*Problem:*
Using the records below, reproduce exactly the lines from the one containing "Given: Click the" through the end, and nothing more; skip the images.

· · ·

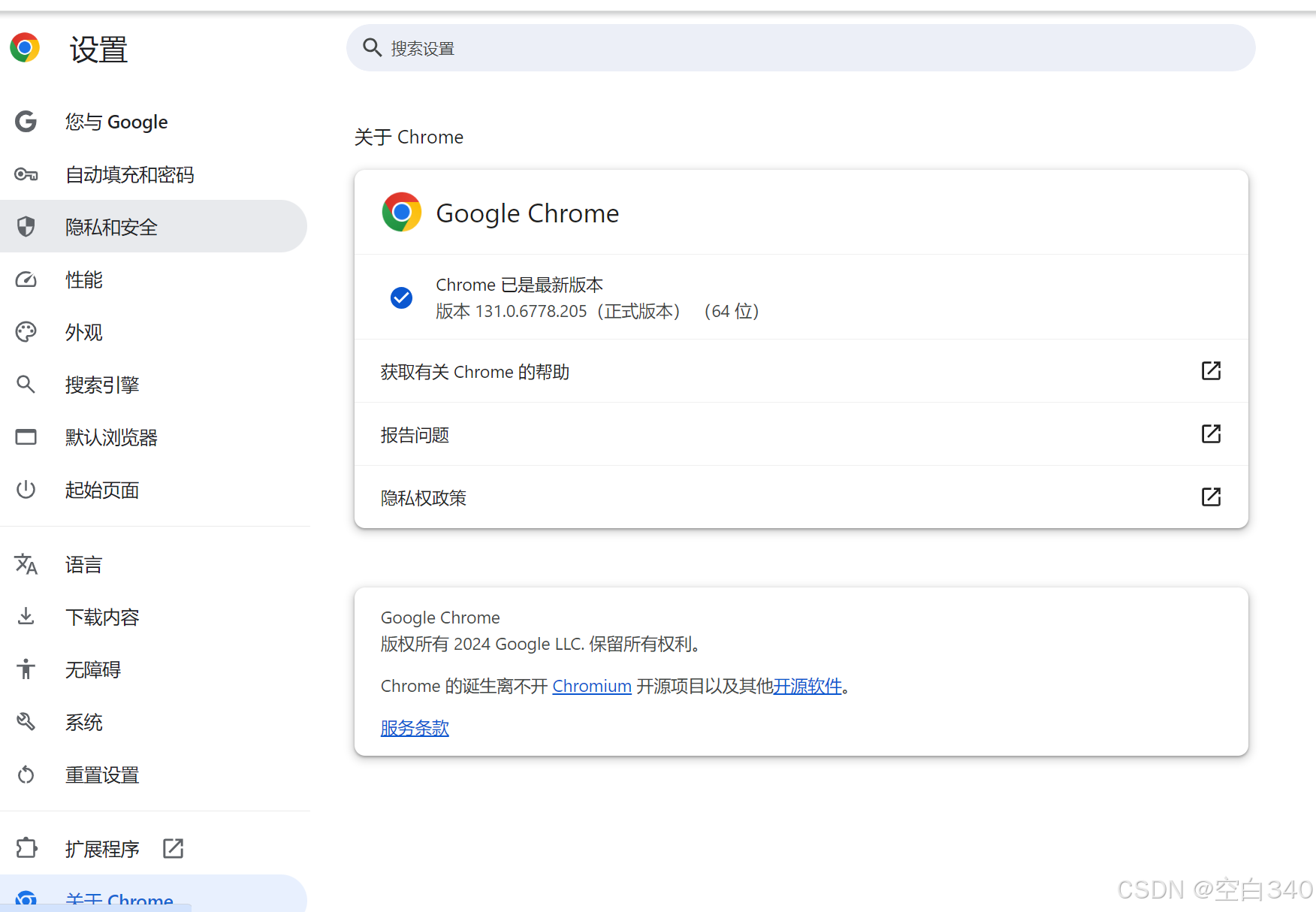This screenshot has height=912, width=1316.
Task: Open 获取有关 Chrome 的帮助 external link
Action: [x=1211, y=371]
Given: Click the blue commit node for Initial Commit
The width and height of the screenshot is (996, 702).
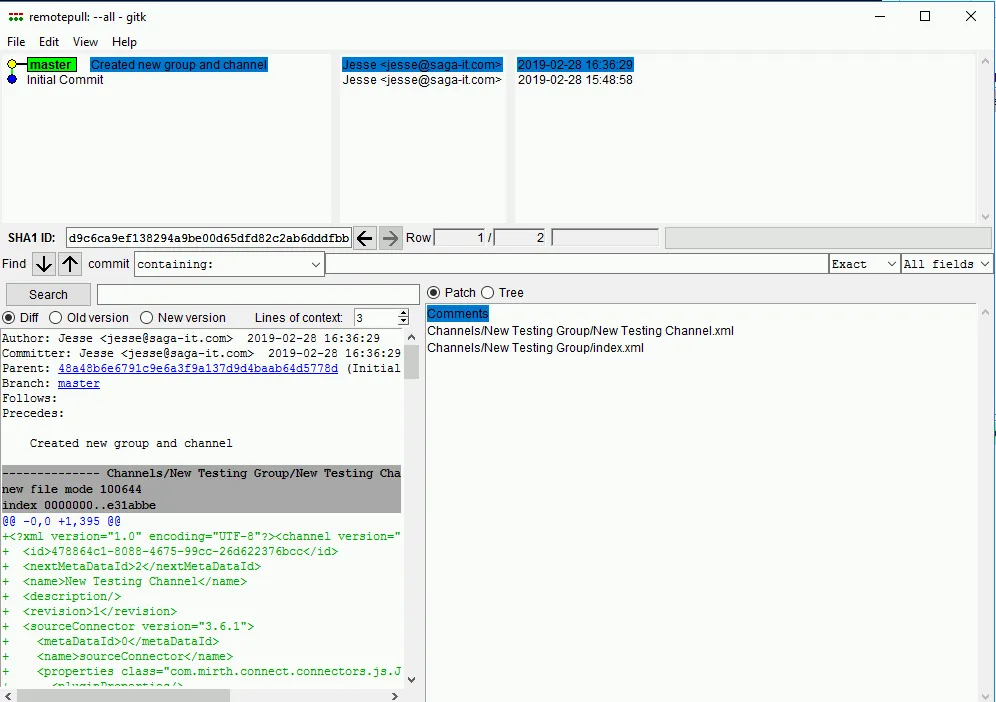Looking at the screenshot, I should 11,80.
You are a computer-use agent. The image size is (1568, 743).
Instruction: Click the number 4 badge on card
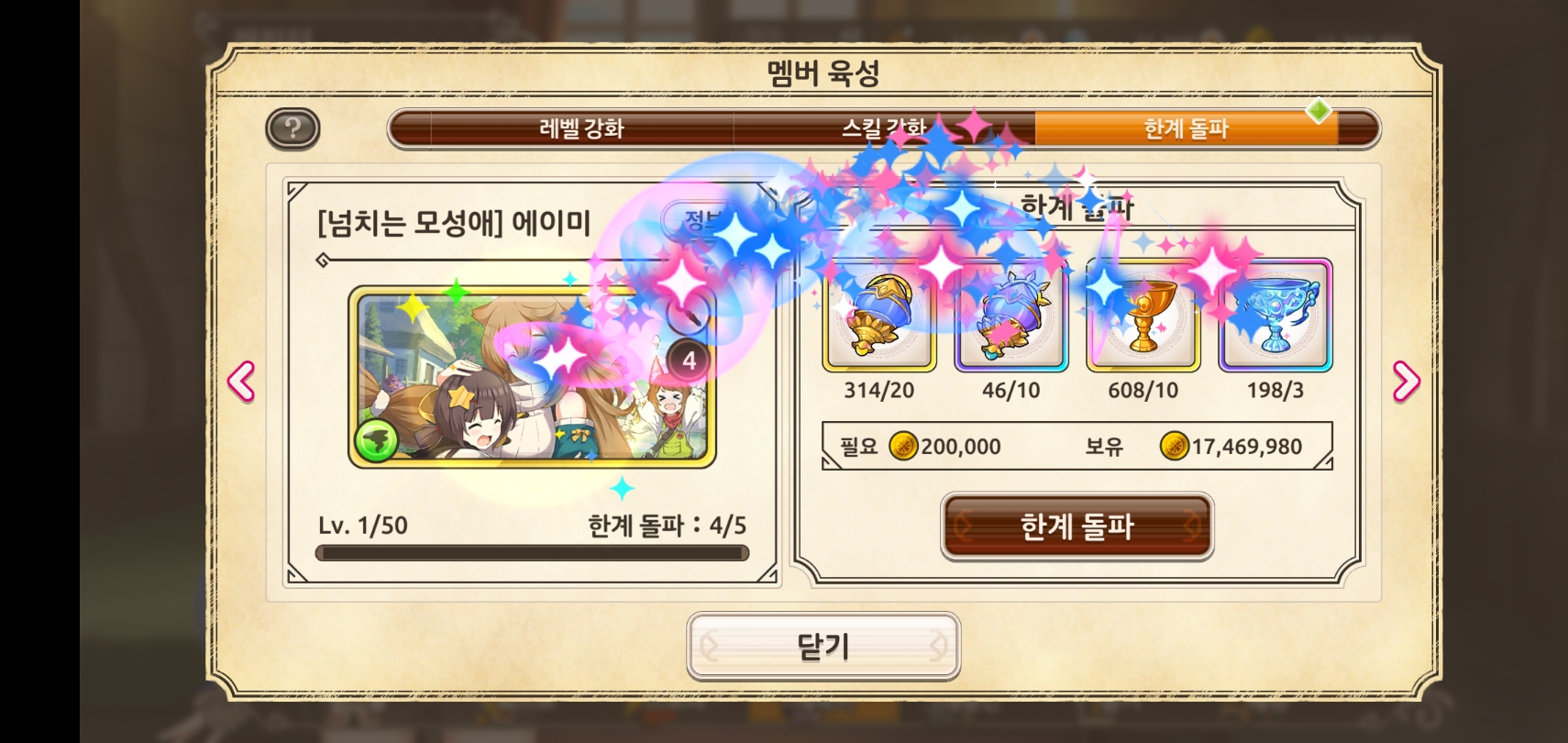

· · ·

*Task response:*
Given: Click the blue commit node for Initial Commit
The width and height of the screenshot is (996, 702).
Looking at the screenshot, I should 11,80.
You are a computer-use agent. The image size is (1568, 743).
Instruction: Click the number 4 badge on card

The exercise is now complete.